Esta terceira incursão no arquétipo do astronauta desvia-se da iconografia heróica da exploração espacial para mergulhar em águas mais sombrias e introspectivas. O tratamento, em alto contraste, evoca a crueza de uma xilogravura ou do estêncil urbano, mas a sua força reside naquilo que deliberadamente oculta.
O ponto focal é a viseira do capacete. Em vez do tradicional reflexo do cosmos ou do rosto determinado do explorador, encontramos um negrume absoluto, um vazio que absorve a luz e o nosso olhar. O rosto humano é reduzido a um fragmento — nariz e lábios — que flutua nessa escuridão, iluminado por uma fonte desconhecida que parece emanar do próprio abismo interior.
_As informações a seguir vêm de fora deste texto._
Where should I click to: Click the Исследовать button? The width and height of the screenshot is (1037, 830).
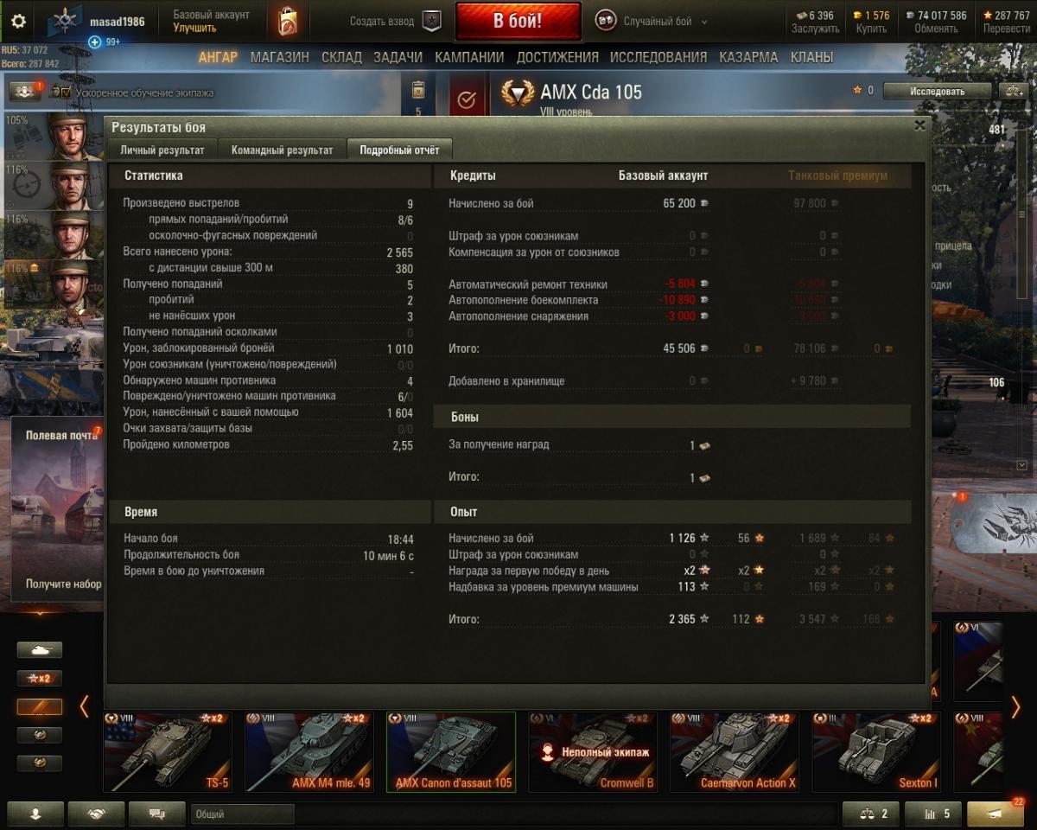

Esta escolha de design transforma a figura. O astronauta deixa de ser um pioneiro para se tornar uma entidade anónima, talvez até um espectro, o seu fato um sarcófago tecnológico. Já não é um símbolo da ambição humana, mas um testemunho da solidão cósmica. É uma imagem que não fala da conquista do espaço, mas do que o espaço pode fazer a quem se atreve a atravessá-lo...
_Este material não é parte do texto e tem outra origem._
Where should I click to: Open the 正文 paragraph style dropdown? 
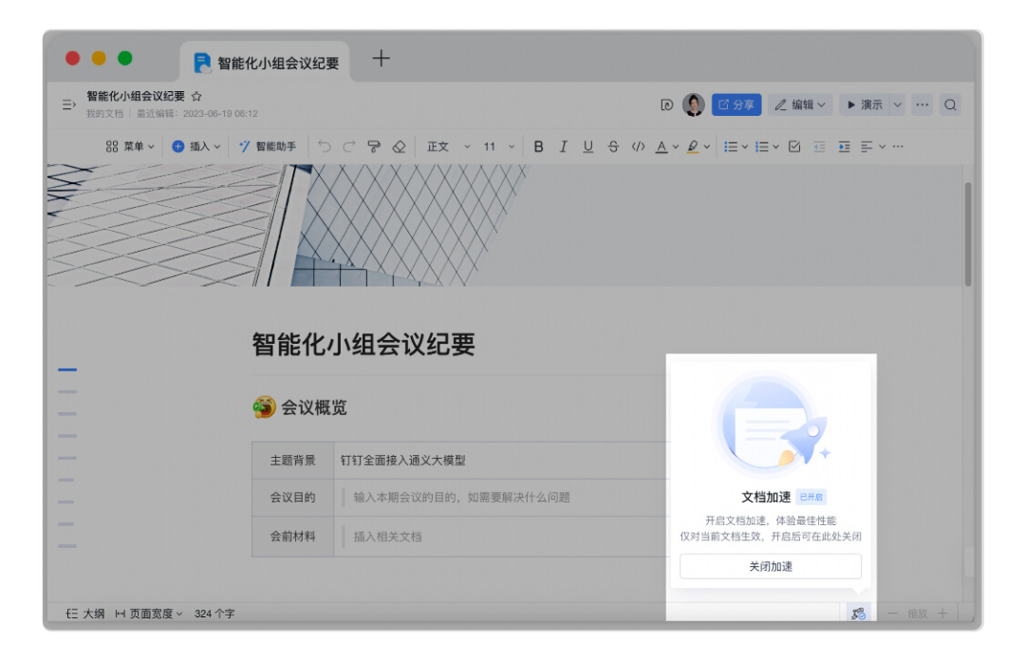pos(448,146)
"Existem duas possibilidades: ou estamos sozinhos no Universo, ou não estamos. Ambas são igualmente aterradoras." — Arthur C. Clarke
Observações:
- Este decalque tem duas variantes, que embora sejam semelhante NÃO SÃO iguais. Uma variante para fundos escuros feita em Branco, e outra para fundos claros feita em Preto. A versão a escolher deve ter em consideração a cor da superficie onde o decalque autocolante será aplicado.